Analisis ini diperkuat perspektif filosofi politik John Rawls, yang menegaskan prinsip keadilan: redistribusi harus mengurangi ketimpangan, bukan memperkuatnya. Pajak yang tidak proporsional atau dirasakan tidak adil berpotensi menjadi alat tekanan politik, memicu ketidakpuasan sosial, dan merusak legitimasi pemerintah. Dalam kasus penolakan PBB di beberapa daerah, konflik muncul bukan karena angka semata, tetapi karena warga menilai kebijakan itu tidak sesuai dengan prinsip fairness, transparansi, dan akuntabilitas. Pajak menjadi cermin hubungan antara negara dan warga; ketika warga merasa diabaikan, respons mereka berupa protes, pengaduan, atau bahkan tuntutan pemakzulan.

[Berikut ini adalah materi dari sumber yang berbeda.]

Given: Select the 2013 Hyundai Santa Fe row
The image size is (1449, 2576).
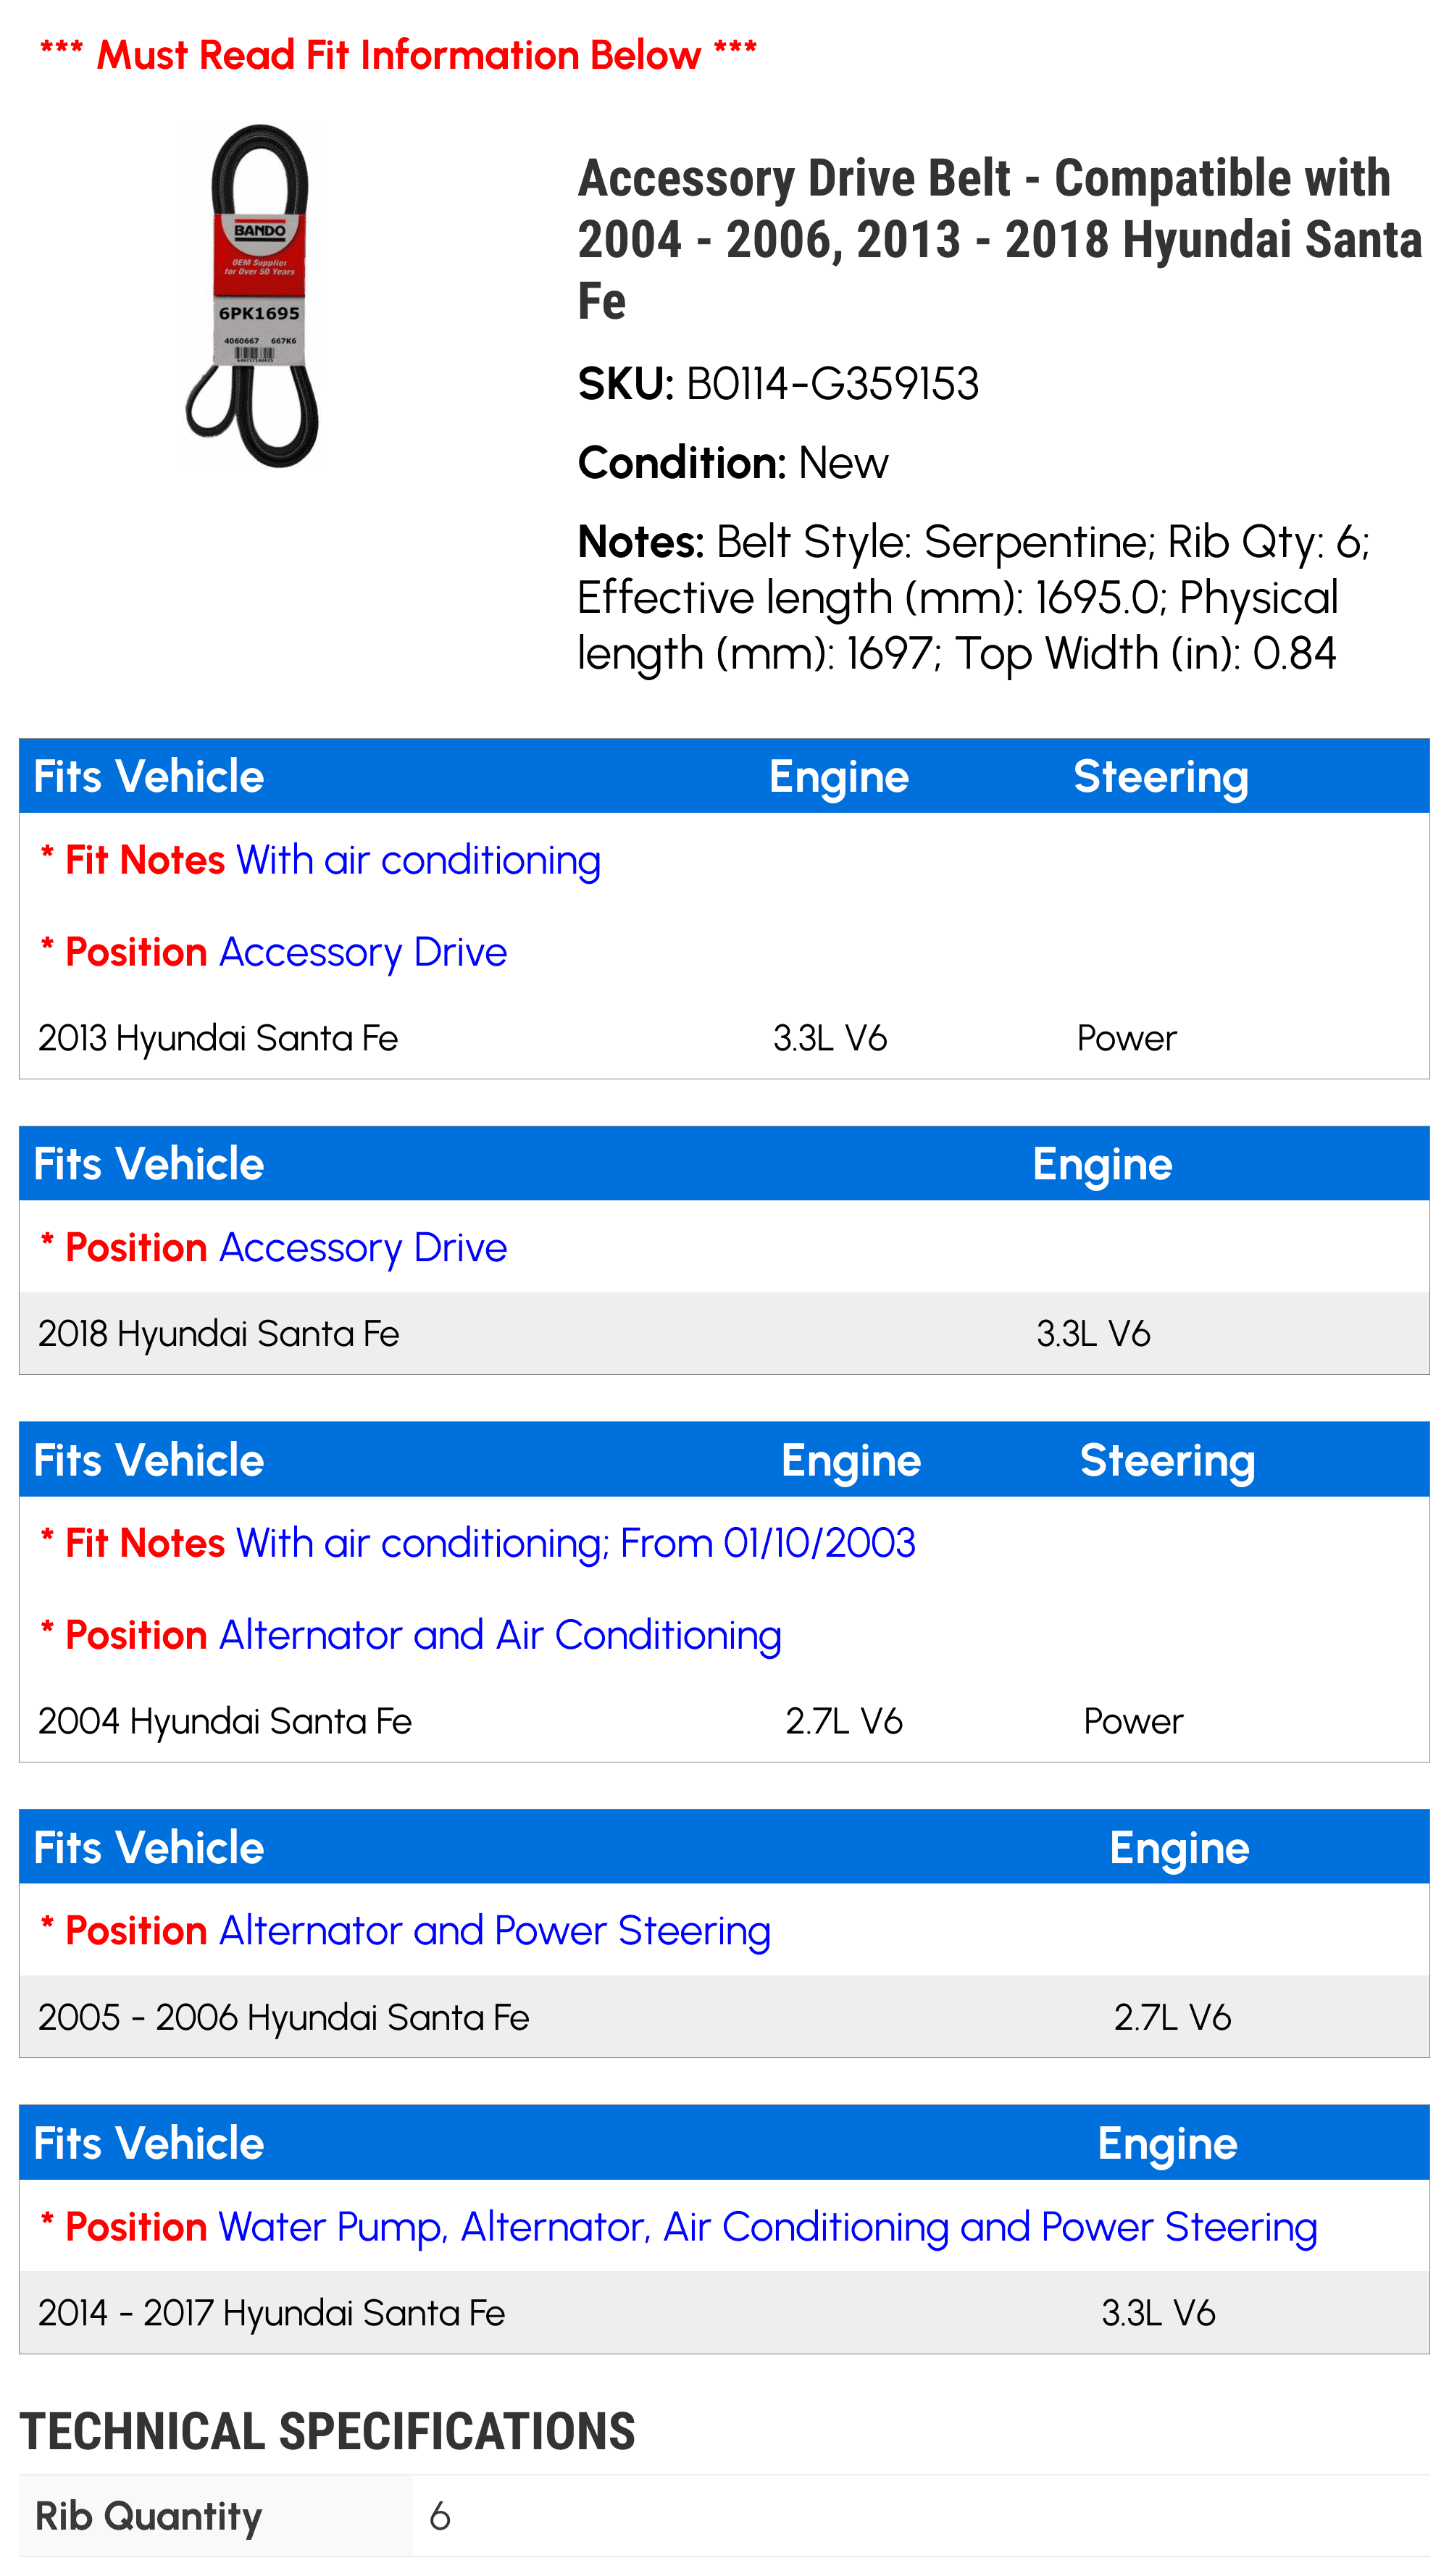Looking at the screenshot, I should pyautogui.click(x=724, y=1038).
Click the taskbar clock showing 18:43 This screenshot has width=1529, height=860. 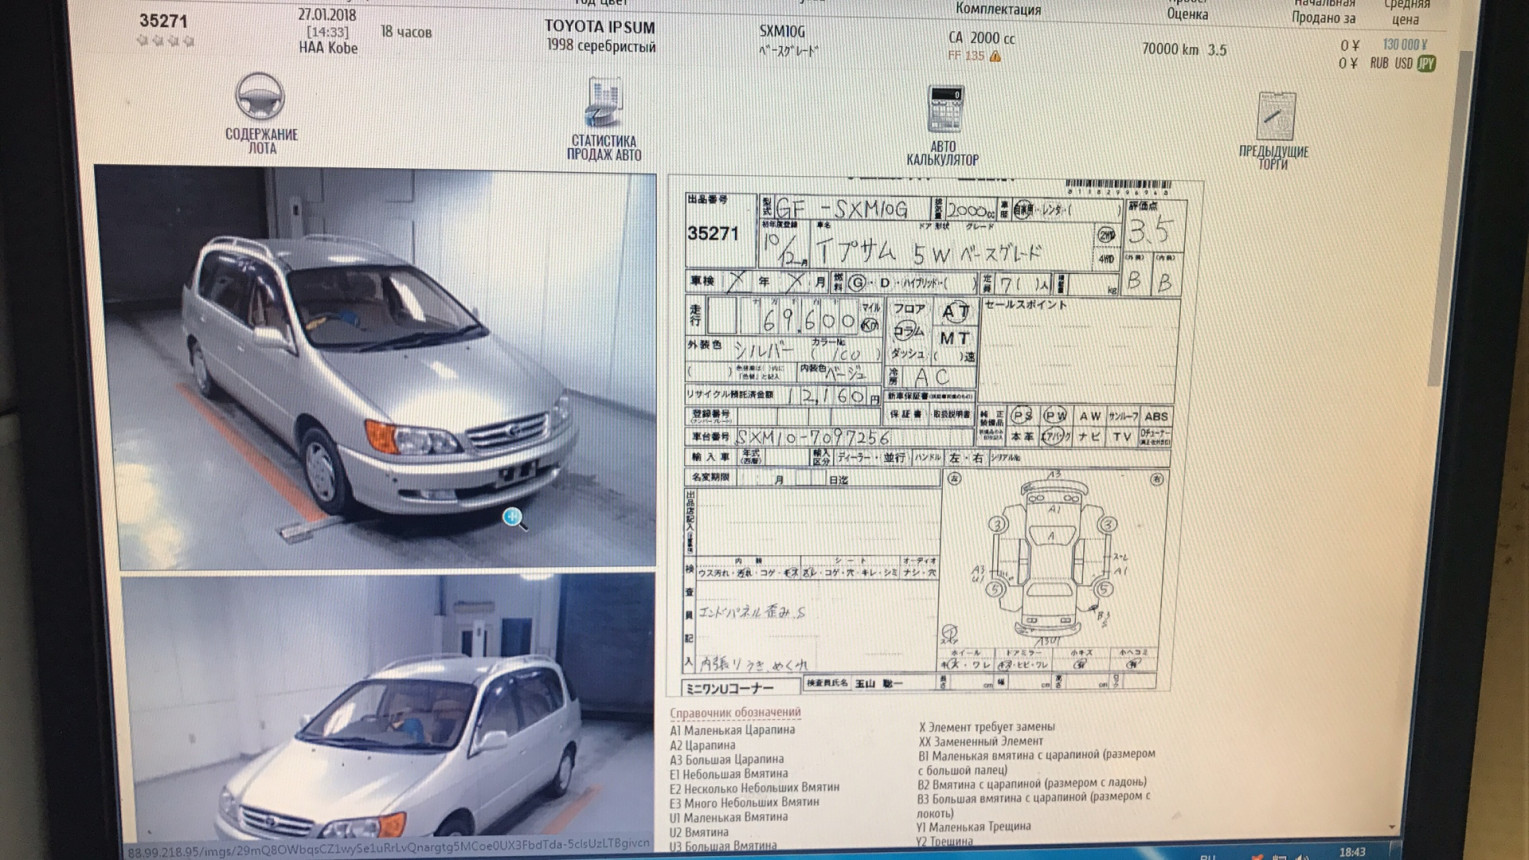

Kasus kontemporer ini juga menekankan pentingnya komunikasi publik. Pemerintah yang menaikkan pajak harus mampu menjelaskan rasionalitas kebijakan, proporsi manfaat bagi masyarakat, dan mekanisme pengawasan. Tanpa itu, kebijakan fiskal yang sah sekalipun dapat ditafsirkan sebagai tekanan politik atau penyalahgunaan wewenang. Pandangan Steinmo tentang institusi demokratis menunjukkan bahwa keberhasilan sistem perpajakan modern bukan hanya soal angka, tetapi soal kepercayaan publik, partisipasi, dan kualitas demokrasi itu sendiri.

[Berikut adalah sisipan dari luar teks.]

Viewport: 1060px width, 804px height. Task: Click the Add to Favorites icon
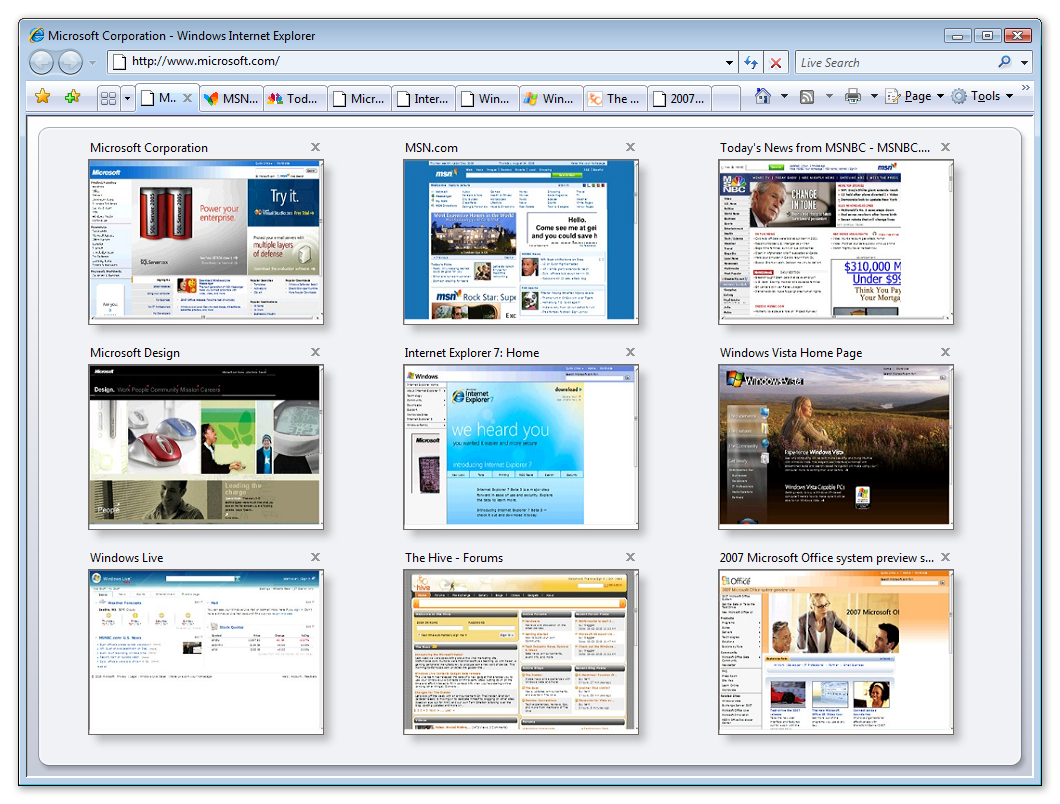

Secara historis dan teoritis, jelas bahwa pajak tidak pernah bersifat netral. Dari Mesopotamia hingga Romawi, dari Turki Utsmani hingga Indonesia modern, pajak selalu mengandung dimensi politik dan moral. Ia menuntut legitimasi, mencerminkan kontrak sosial, dan menjadi alat kontrol sekaligus tanggung jawab pemerintah terhadap warganya. Ketika pajak dirasakan adil, ia memperkuat negara dan stabilitas sosial; ketika dirasa memberatkan atau tidak transparan, ia memicu konflik dan menantang otoritas penguasa. Kasus penolakan PBB kontemporer hanyalah cerminan dari pola sejarah panjang ini, di mana pajak berfungsi tidak hanya sebagai sumber pendapatan, tetapi juga sebagai ujian demokrasi yang menuntut akuntabilitas, transparansi, dan keterlibatan publik.

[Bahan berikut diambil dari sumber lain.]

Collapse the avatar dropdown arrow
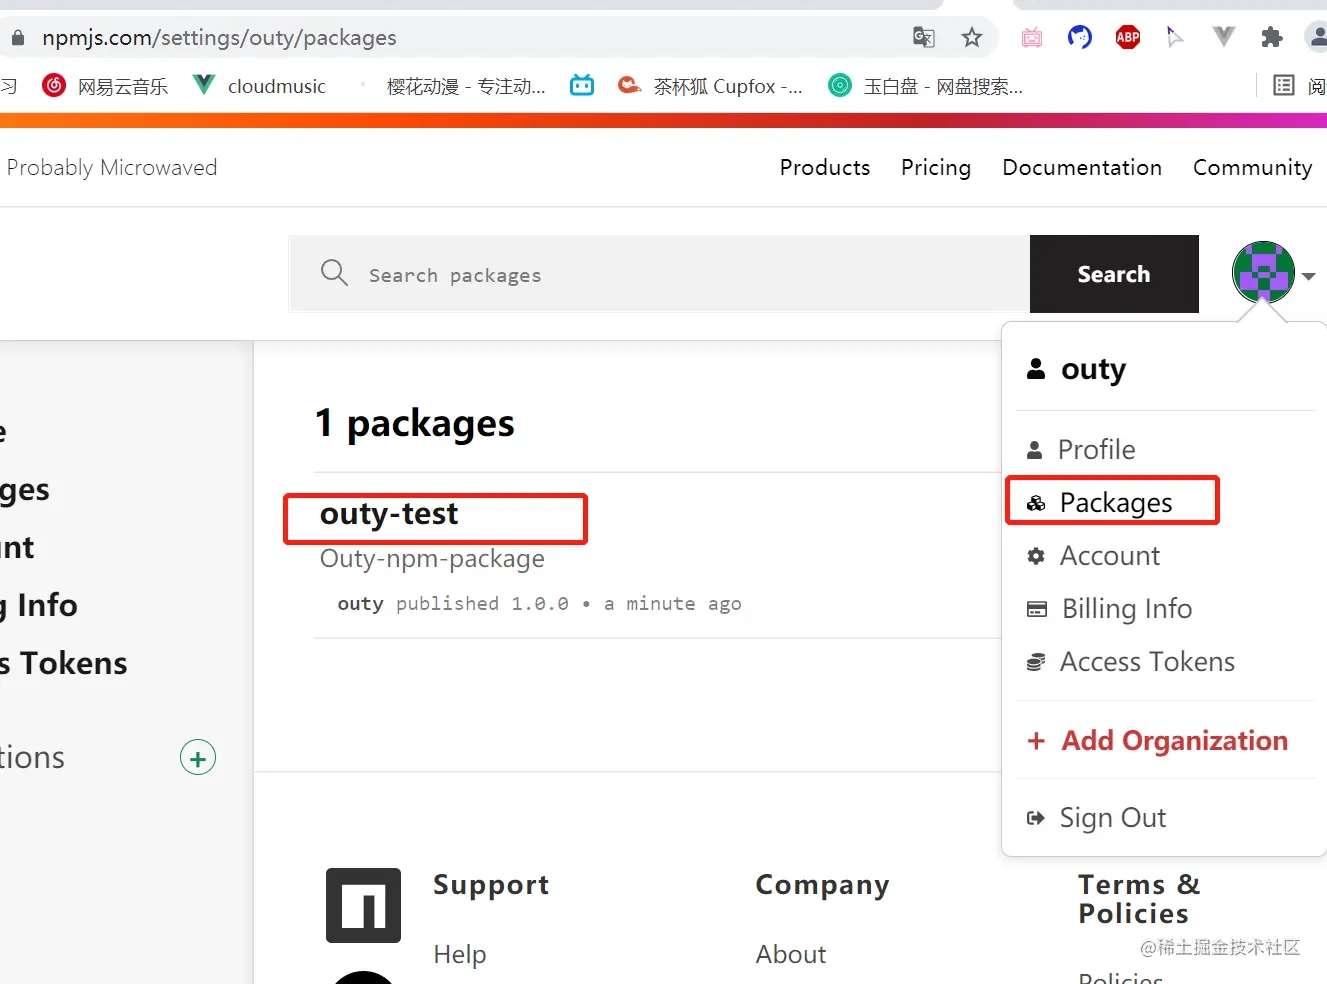coord(1309,276)
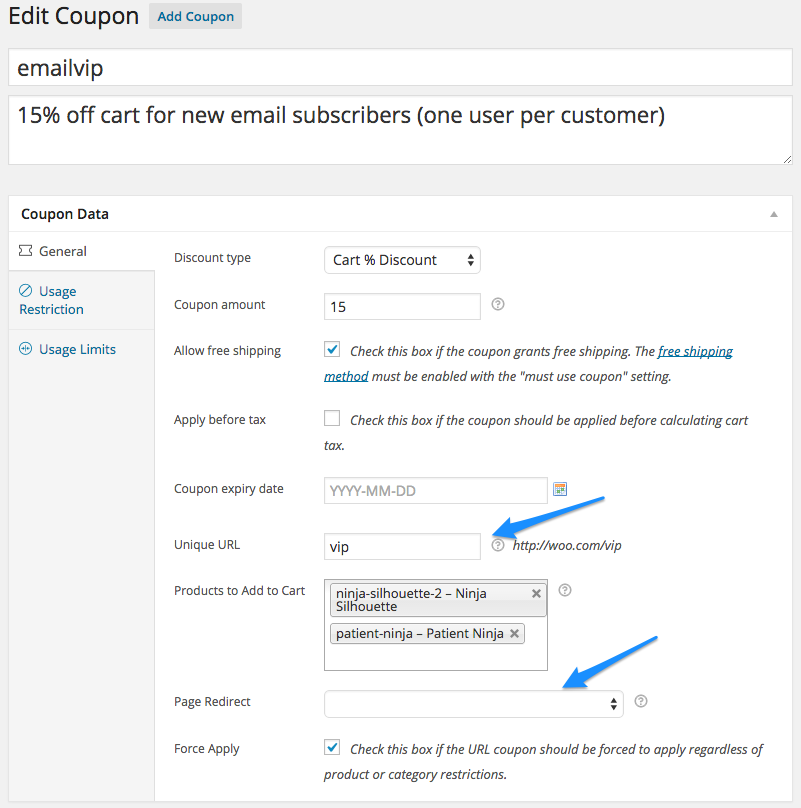Uncheck the Allow free shipping checkbox

[x=332, y=349]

Sejarah dan pengalaman panjang umat manusia menunjukkan bahwa pajak tidak pernah sekadar angka. Ia selalu menjadi bagian dari kontrak sosial yang menentukan legitimasi, stabilitas, dan keadilan. Karena itu, kebijakan pajak hari ini tidak boleh dipandang sekadar urusan fiskal, melainkan cermin hubungan antara negara dan warganya. Transparansi, keadilan, dan partisipasi menjadi kunci agar pajak benar-benar memperkuat demokrasi, bukan justru melemahkannya. Pada akhirnya, pajak adalah ujian bersama—bagi pemerintah untuk memerintah dengan adil dan akuntabel, bagi warga untuk berpartisipasi kritis, dan bagi demokrasi untuk membuktikan dirinya masih layak dipercaya.